Kembali ke garis besar cerita, di 2016 itu aku ketemu sama seseorang yang cukup terpandang lah. Sejujurnya sudah sejak lama aku notice kalau way of life kami beda. Kami memegang prinsip yang berbeda. Kami berdiri di tempat berbeda dan kami memandang dunia dengan cara yang berbeda. But still I respect them. (singular ya, ini biar gender-independent aja hehe). Memancinglah beliau dengan pertanyaan “Abis lulus mau ngapain?”. Dengan kepala tegak, menjawablah aku, “Mau [redacted1] lalu [redacted2] setelah itu [redacted3].” Mantap banget dong, iya lah udah disiapin dari 3 tahun sebelumnya. *sombong*

Dan respon beliau, “Kamu ngga kasihan sama orangtua kamu? Liat semenjak kamu kuliah di Bandung, berapa kali orangtuamu sakit.”

I’ve always considered myself as a selfish person, tapi aku nggak pernah secara serius nganggep diriku egois kecuali di titik itu. Aku diam karena otak-ku nge-hang. Dan sadly, orangtuaku memang beberapa kali sakit semenjak aku kuliah. Aku ngerasa menghidupi mimpiku ternyata salah. Ternyata prinsip aku bahwa hidup harus ngejar keinginan kamu itu salah. Itu semua cuma tindakan egois. And I made my own sacrifice. I threw that big dream to a trash can.

Dan pribadiku berubah drastis semenjak itu. Orang lain mungkin ngga notice, tapi aku ngerasa banget kata-kata itu bikin aku jadi orang yang berbeda. Aku yang dulu kayak nggak bakal kenal sama aku yang sekarang. Semenjak itu, haluanku rasanya hilang. Kehidupan akademikku sempat berantakan selama dua semester. Karena aku mikir, “Buat apa aku capek-capek lari, kalau aku tahu aku nggak bakalan sampai”. Untungnya, aku segera sadar (nggak segera deng, kan dua semester) kalau aku berusaha di kuliah nggak semuanya cuma buat [redacted].

Tapi yang jelas karena omongan tersebut, mimpiku nggak pernah kembali. Aku yang seorang pemimpi juga nggak pernah kembali.

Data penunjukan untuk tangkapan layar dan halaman
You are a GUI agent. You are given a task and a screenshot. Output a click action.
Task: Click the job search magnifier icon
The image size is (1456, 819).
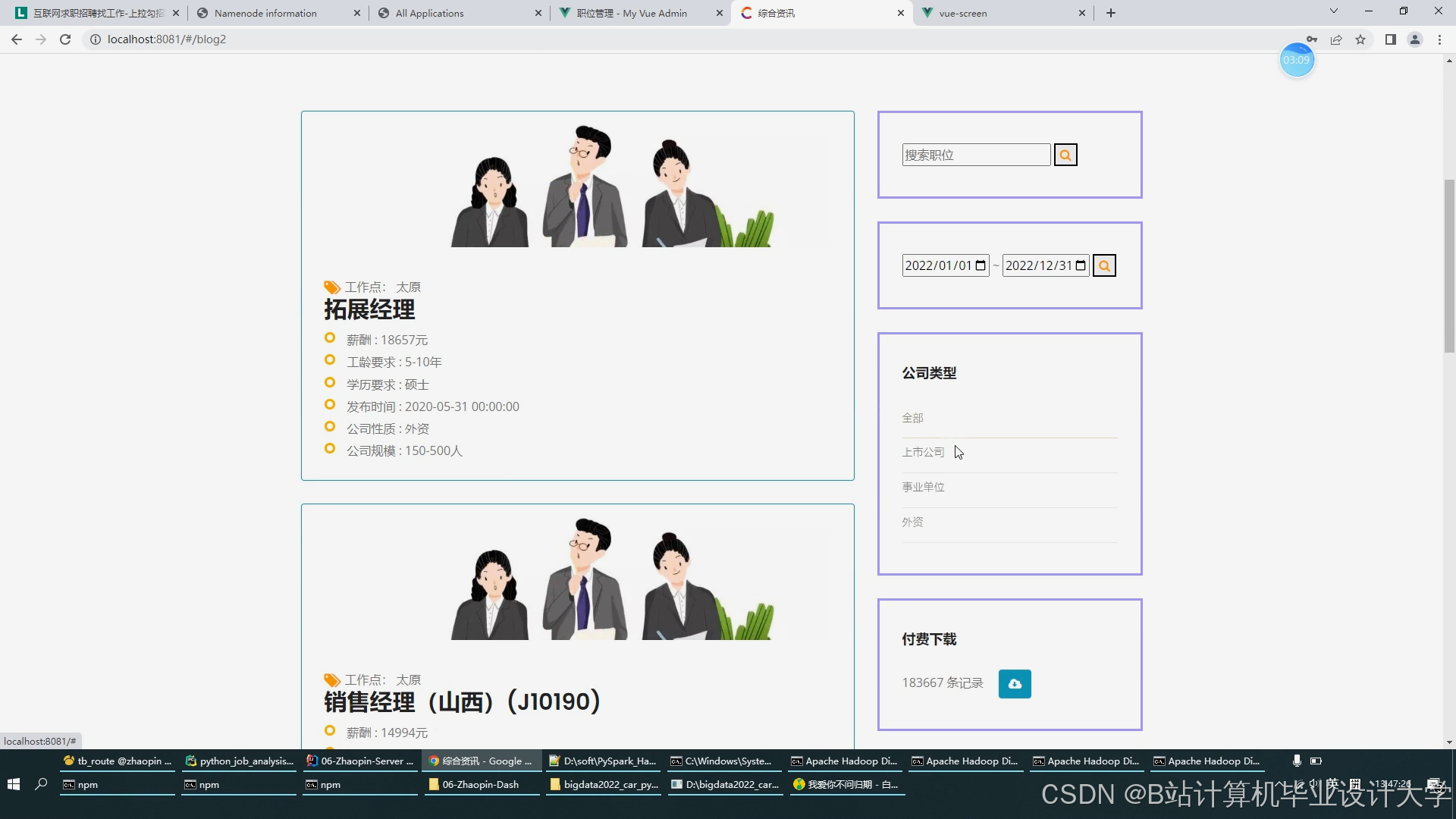pos(1065,155)
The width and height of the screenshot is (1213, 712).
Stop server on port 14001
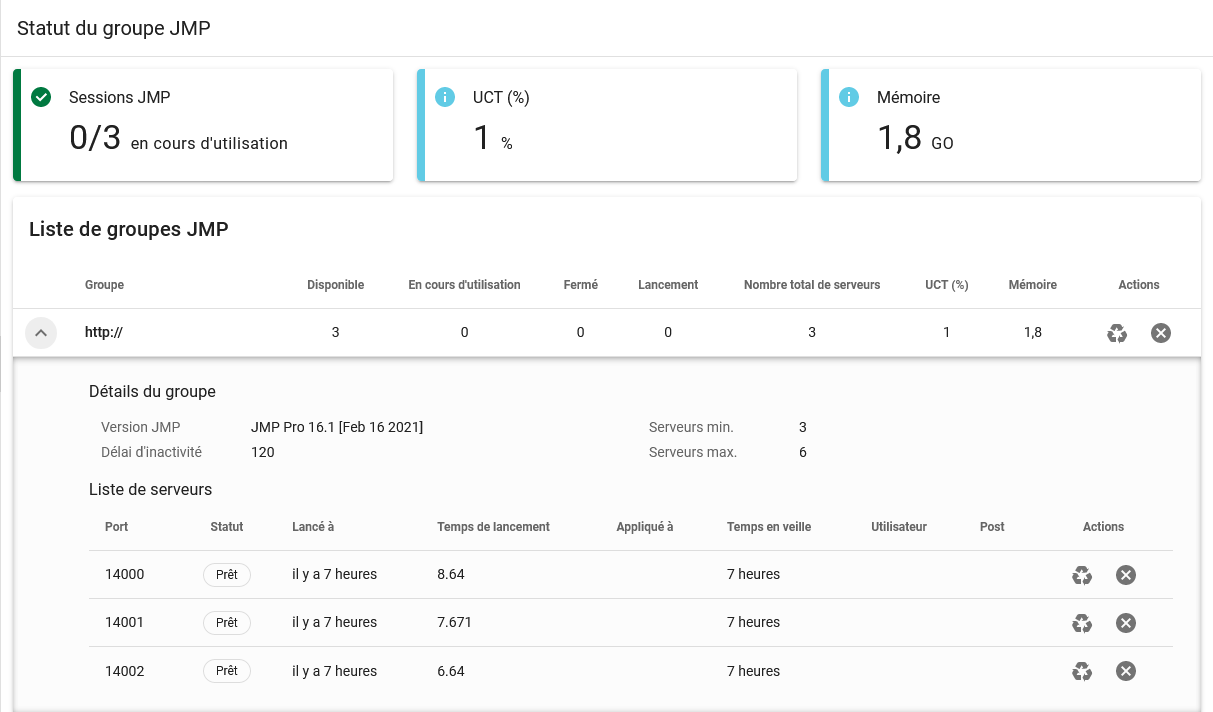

| TUGAS |
**A)** Tuliskan ulang bagian teks bacaan yang diawali kata-kata yang memuat "Dan pribadiku berubah" dan ditutup dengan "cuma buat [redacted].", tanpa mengubah apa pun.
**B)** Menurut teks bacaan, apa saja yang berbeda antara penulis dan orang yang ditemuinya pada 2016? Sebutkan semuanya.
**C)** Terjemahkan kalimat dari teks bacaan ini ke dalam bahasa Inggris: "Kehidupan akademikku sempat berantakan selama dua semester."
Gunakan teks bacaan saja sebagai dasar pengerjaan.

| HASIL YANG DIHARAPKAN |
**A)**
Dan pribadiku berubah drastis semenjak itu. Orang lain mungkin ngga notice, tapi aku ngerasa banget kata-kata itu bikin aku jadi orang yang berbeda. Aku yang dulu kayak nggak bakal kenal sama aku yang sekarang. Semenjak itu, haluanku rasanya hilang. Kehidupan akademikku sempat berantakan selama dua semester. Karena aku mikir, “Buat apa aku capek-capek lari, kalau aku tahu aku nggak bakalan sampai”. Untungnya, aku segera sadar (nggak segera deng, kan dua semester) kalau aku berusaha di kuliah nggak semuanya cuma buat [redacted].

**B)**
- way of life
- prinsip yang dipegang
- tempat berdiri
- cara memandang dunia

**C)** My academic life was a mess for two semesters.